DATASET EXTRACT:
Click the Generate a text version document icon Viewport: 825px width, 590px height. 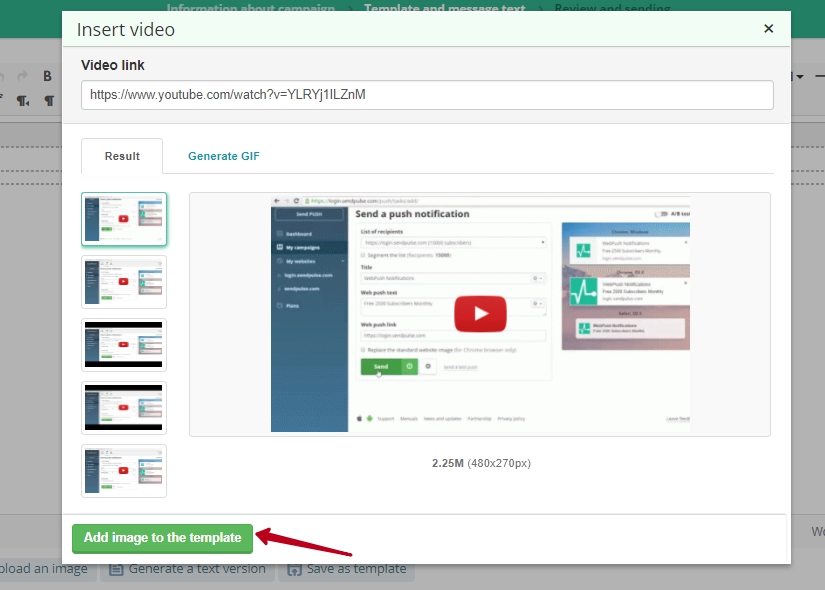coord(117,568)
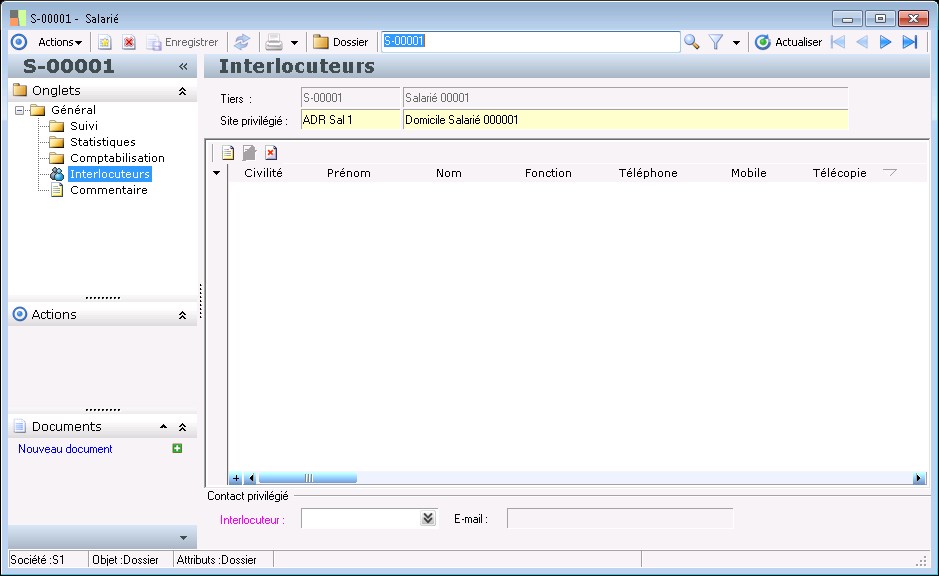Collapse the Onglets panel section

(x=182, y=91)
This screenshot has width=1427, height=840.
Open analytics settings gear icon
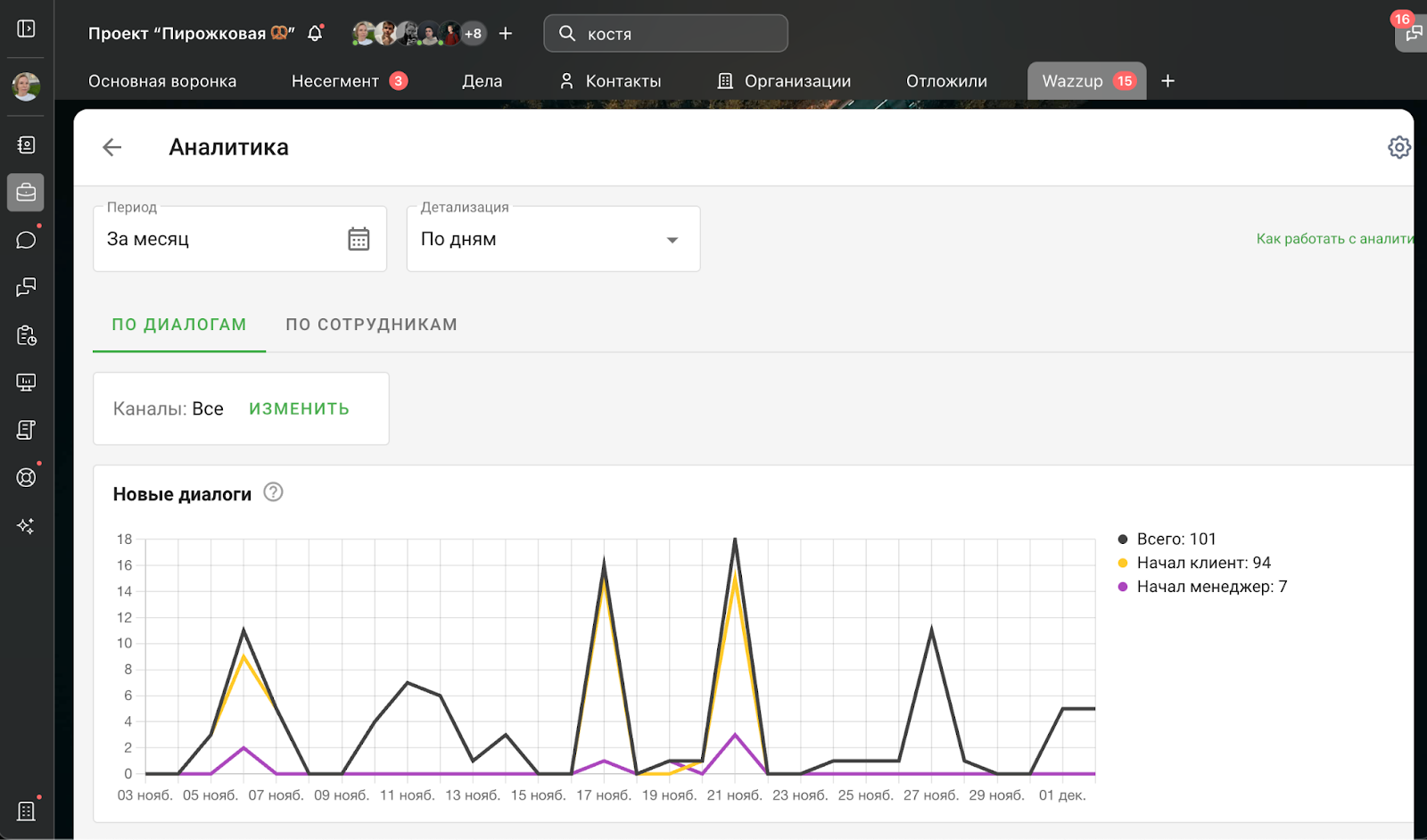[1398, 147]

WORK REQUIRED: Pictures stay out; reproduce exactly the lines from the one containing "This screenshot has width=1427, height=840." through the end of the data.

SOLUTION:
This screenshot has width=1427, height=840.
Open analytics settings gear icon
[1398, 147]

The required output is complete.